Şokumdan kurtuldum ve kendime küfrede küfrede gözlerimi kapatıp içimdeki duygularla karşılık vermeye başladığımda üstüme eğdi bedenini, tamamen yatağa uzanmak zorunda kaldım. Onu çok özlemiştim. Kahretsin ki çok özlemiştim ve dokunuşuna hasrettim.

Üstüme çıkıp bacaklarımın arasına girip kendini bana bastırdığında inlememek için elime saçlarına çıkartıp saçlarını çekiştirdim. Boştaki kolumu alıp boynuna bıraktığında yavaşça iki kolumu boynuna sardım. Aralıksız öptüğü dudaklarımızı ayırıp tutku dolu öpücüğünü boynuma kaydırdı.

Tekrar doğrulup seri bir hamleyle yatakta onu altıma aldım ve üstüne çıktım, kasıklarına oturdum yavaşça. Üstüne eğildim ve öpüşmeye devam ettik. Dudaklarımızı ayırdığında ellerini belime yerleştirirken nefes nefese gözlerimizi kapalı tuttuk. Gözlerimi açıp gözlerine baktım. Onu istiyordum. Şimdi.

"Yapalım hadi." dediğimde anlatmaya çalıştığım şeyle karnının kasıldığını hissettim, gözlerini açıp gözlerine baktı. Hâlâ o kadar öfkeliydi ki gergin vücudunu hissedebiliyordum. İkimizin de kalkmış aletleri pantalonumuzun üstünden birbirine çarpıyordu.

Şokla, "Ne?" diye fısıldadı. Galiba onunla sevişmek istediğimi anlamıştı.

"Yat benimle." dediğimde gözlerime bakmaya devam etti. Hiç ilkte alta geçecek bir tip değildim ama Dylan şuan o kadar sert bakıyordu ki altıma geçmeyi asla kabul etmezdi. Ve benim şuan sevişmeye, onu hissetmeye ihtiyacım vardı. Gerginliğimi o yaratmıştı ve yine sadece o çekebilirdi üstümden.

"Emin misin?"

"Dylan ya sen yaparsın ya da ben yaparım." dedim gözlerine kararlılıkla bakarken.

"Öfkeliyim, canını yakarım." Kalbim heyecan ve korkuyla çarparken yüzüne bakmaya devam ettim.

"Kıyamazsın." dedim inatla. Gözleri yumuşadı.

"Ağlatarak sikerim seni." dediğinde sertçe yutkundum. Çok öfkeliydi hâlâ ve muhtemelen sevişirken atacaktı öfkesini. Benim üzerimden.

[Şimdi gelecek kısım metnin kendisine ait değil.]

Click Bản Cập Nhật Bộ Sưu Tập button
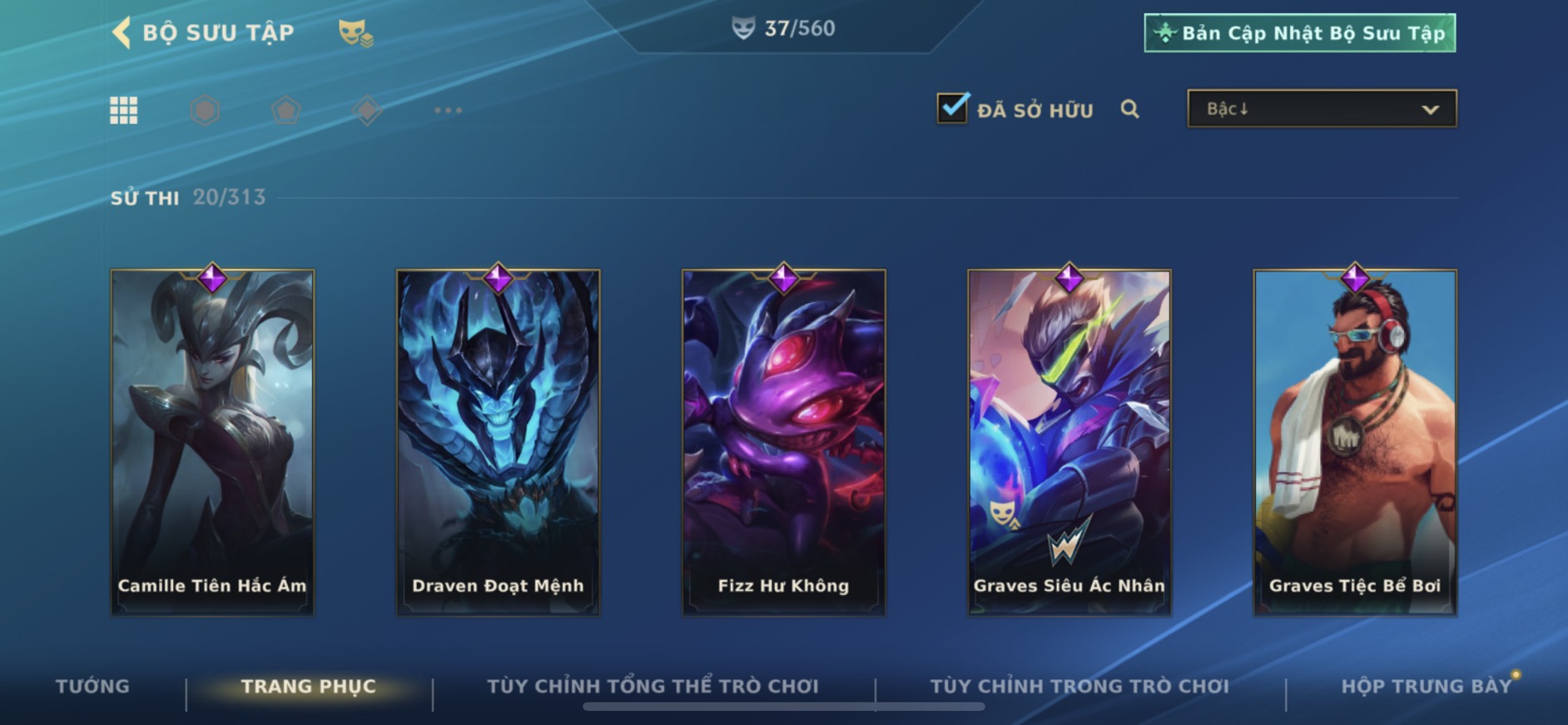 coord(1300,33)
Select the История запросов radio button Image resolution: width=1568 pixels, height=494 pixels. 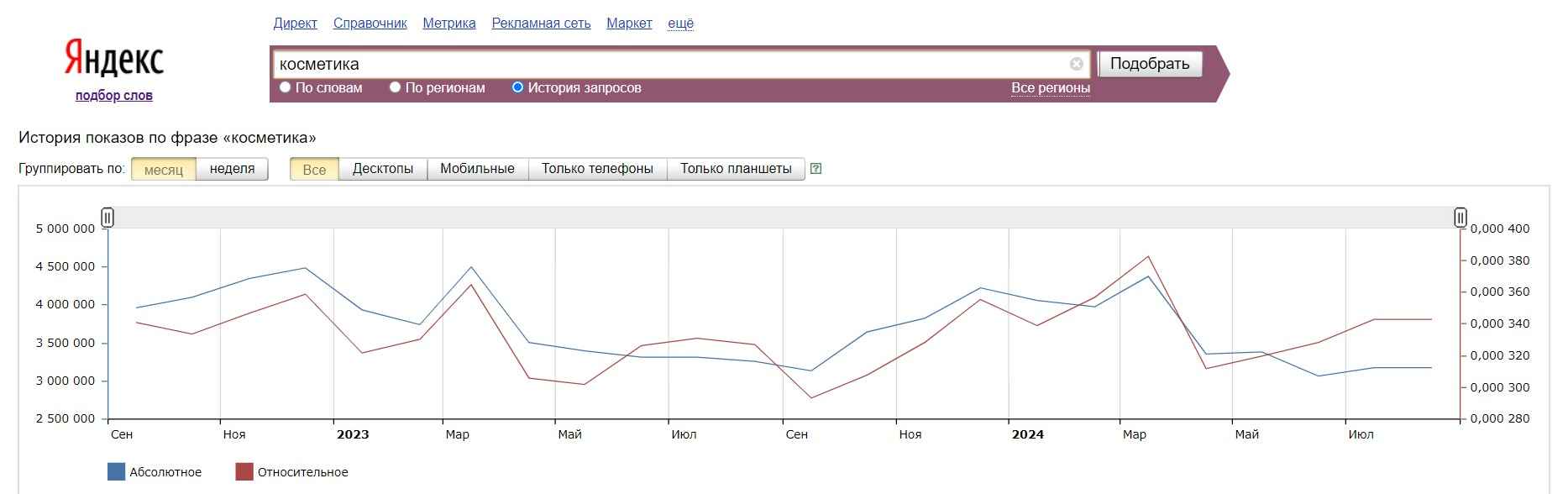[x=517, y=87]
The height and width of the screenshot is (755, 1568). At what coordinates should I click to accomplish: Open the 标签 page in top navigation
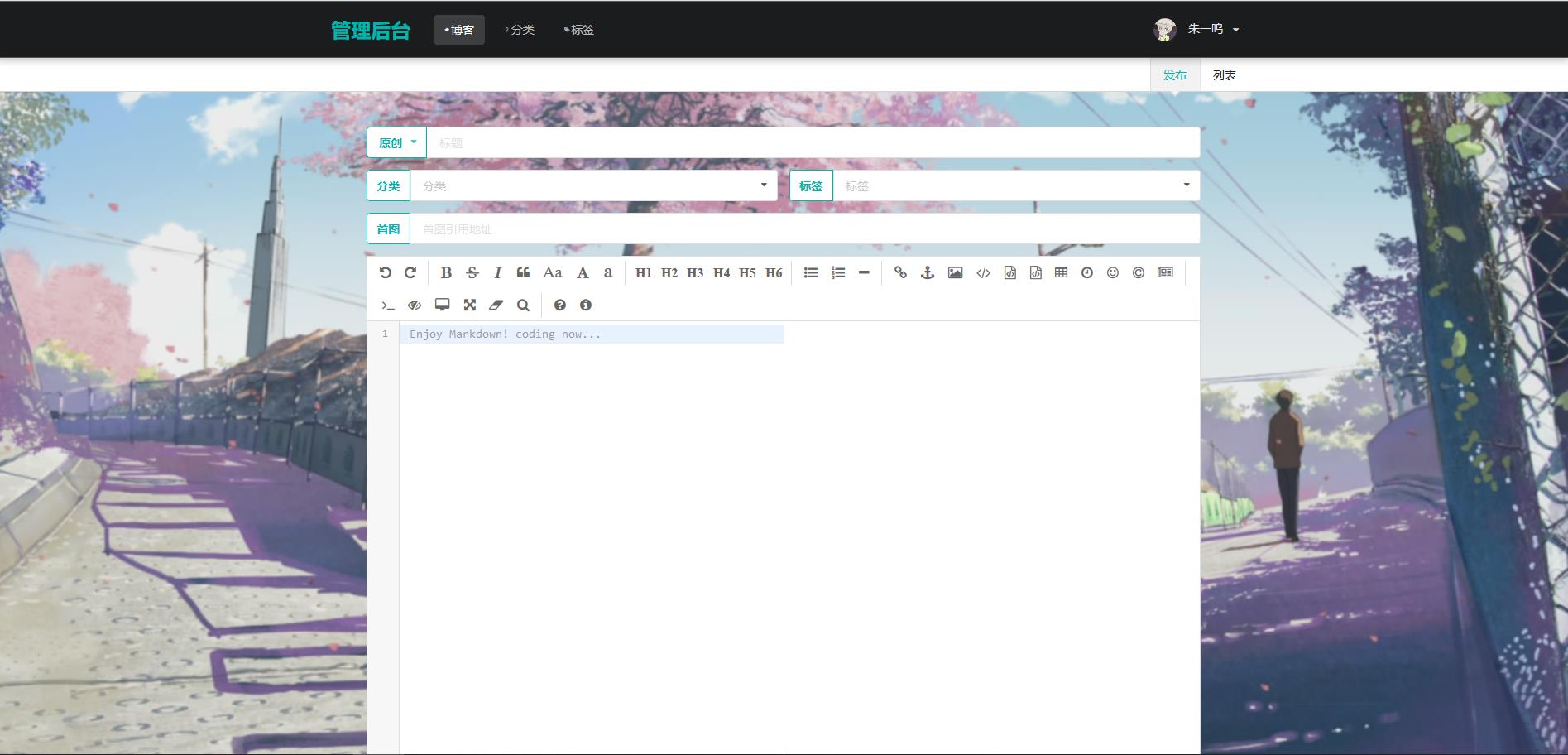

"İlkimde hayvan gibi mi davranacaksın bana?" Gözlerini kırpıştırırken afallamasını izledim. Galiba ilkimin ona gideceğini yeni kavrıyordu. "O zaman alta sen geç." dediğimde gözlerime bakmaya devam etti. Belimden tutarak beni tekrar yatakta altına aldığında gözlerine baktım.

"Tamam, elimden geldiğince sakin olacağım." Dudaklarını boynuma bastırdığında parmaklarımı saçlarına geçirdim.

"Söz mü?" Başını salladı. Doğrulup kemerini çözdüğünde onu izlemeye başladım. "Bu yapacağımız seni affettiğim anlamına gelmiyor, biliyorsun değil mi?" Bir an duraksasa da başını sallayıp kabullendi.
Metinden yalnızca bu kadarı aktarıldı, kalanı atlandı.